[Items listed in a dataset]
►

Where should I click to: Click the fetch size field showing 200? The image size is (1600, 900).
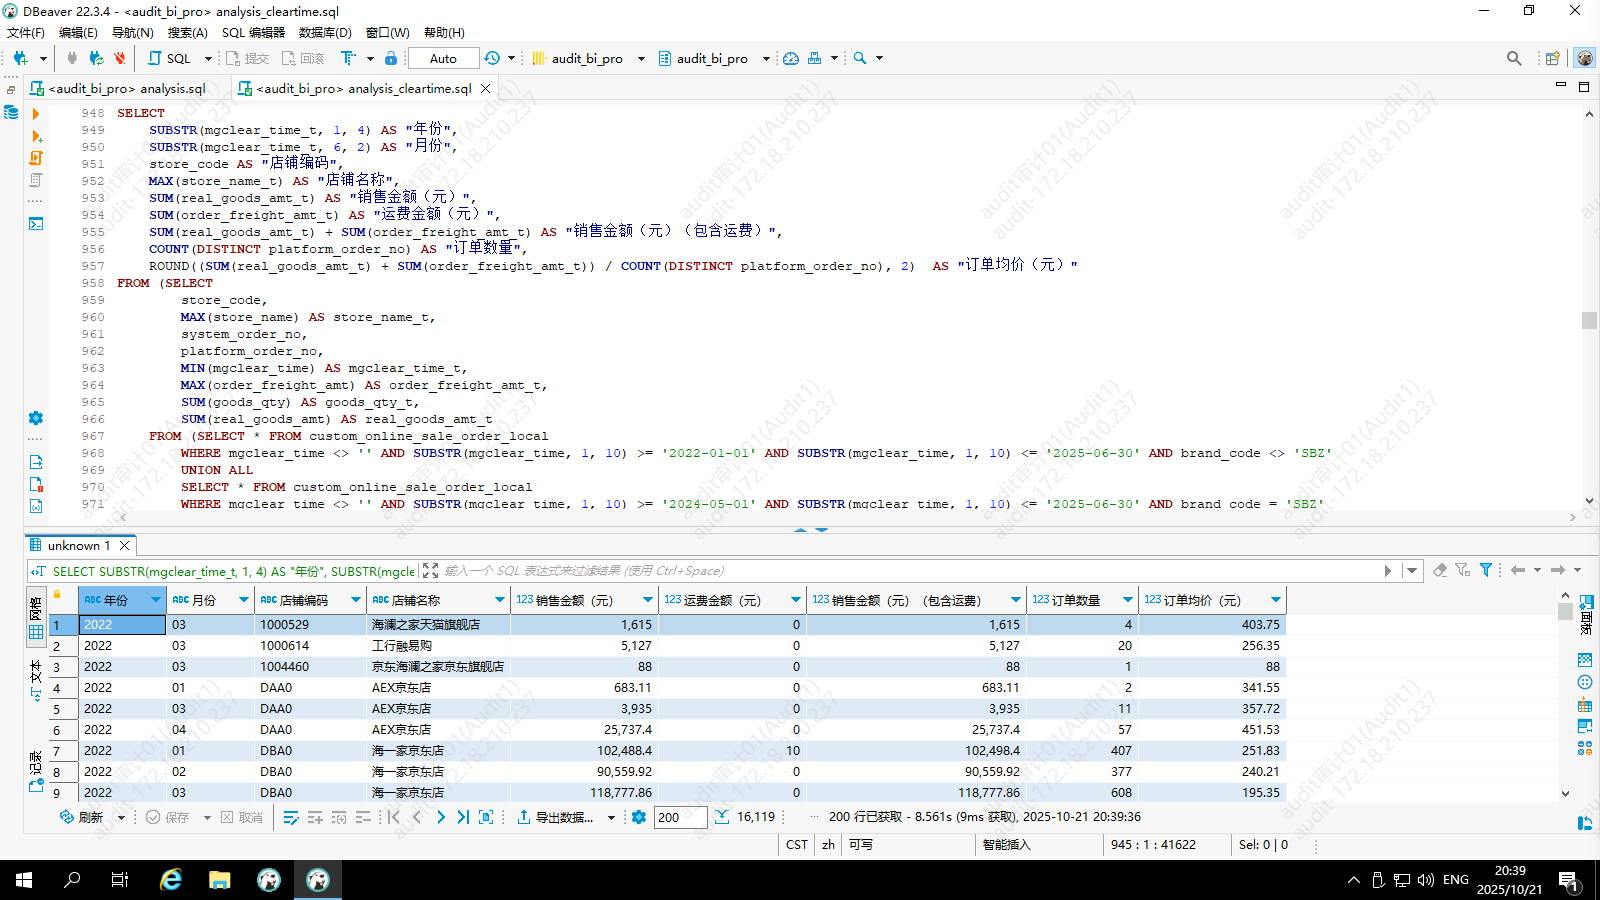[x=680, y=817]
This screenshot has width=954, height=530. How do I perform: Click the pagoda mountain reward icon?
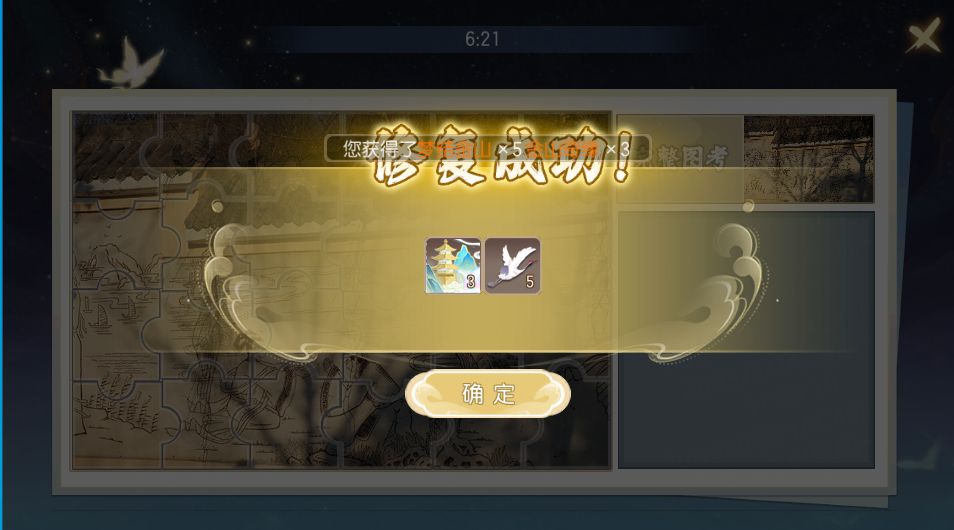point(453,266)
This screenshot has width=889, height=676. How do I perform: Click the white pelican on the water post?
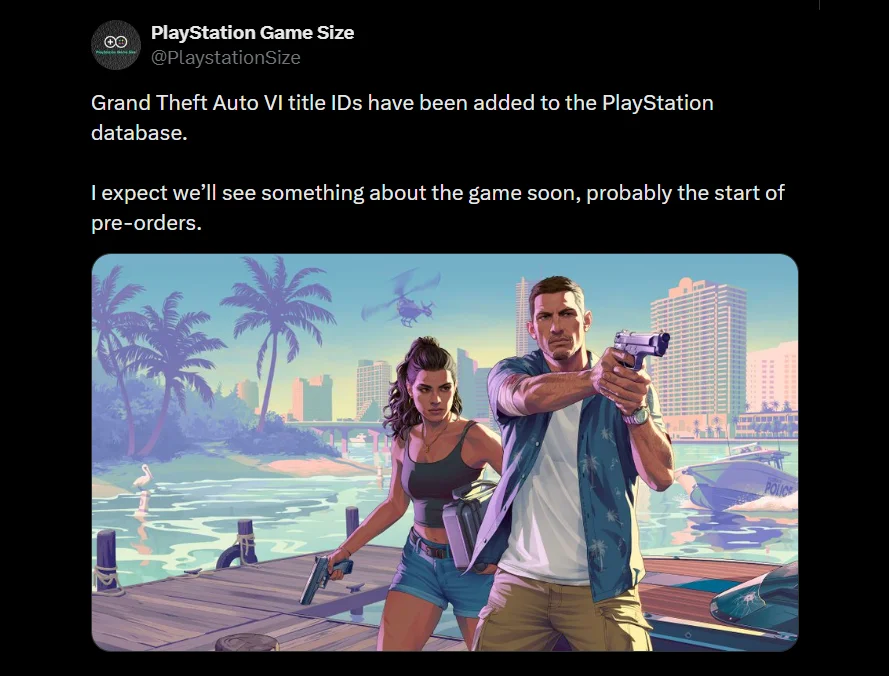coord(142,476)
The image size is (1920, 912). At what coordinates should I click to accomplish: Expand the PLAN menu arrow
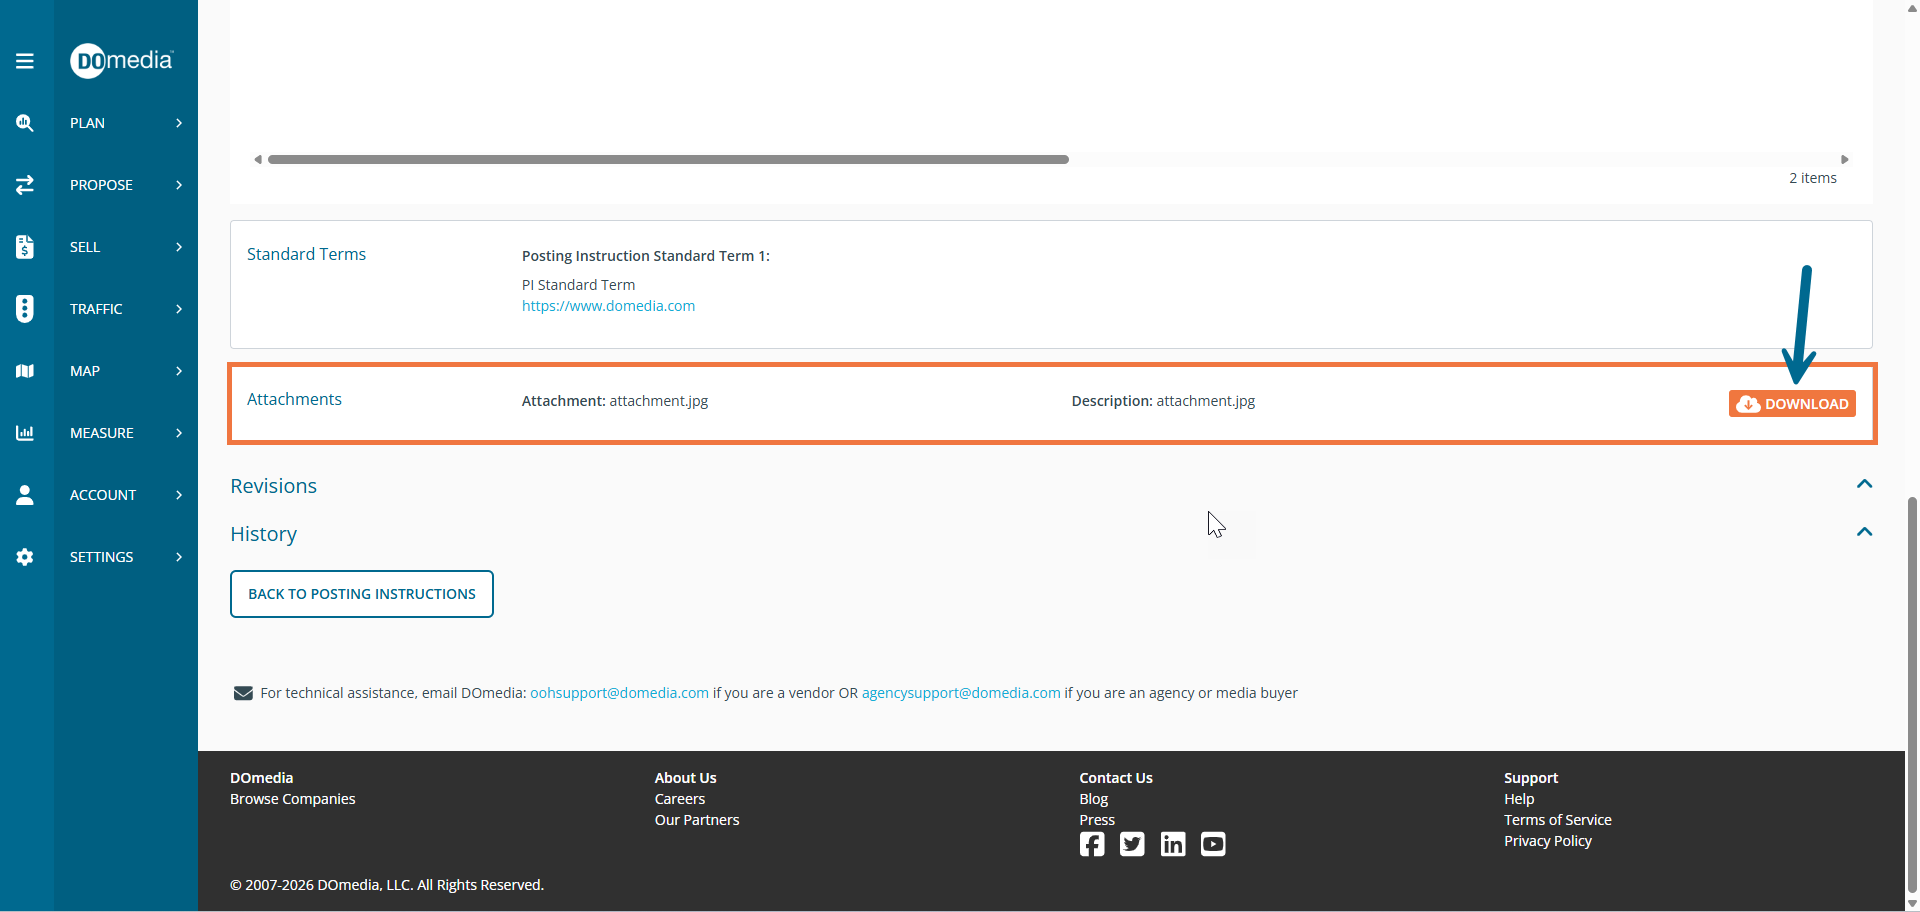[179, 123]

◄

• WHAT YOU NEED TO DO
Copy every line of text in the records above word for word, leaving out the pictures.

• EXERCISE RESULT
Where should I click to: Click the fetch size field showing 200? The image size is (1600, 900).
[x=680, y=817]
This screenshot has width=954, height=530. How do I perform: Click the pagoda mountain reward icon?
point(453,266)
This screenshot has width=889, height=676. How do I perform: Click the white pelican on the water post?
coord(142,476)
The image size is (1920, 912). At what coordinates should I click to accomplish: Expand the PLAN menu arrow
[179, 123]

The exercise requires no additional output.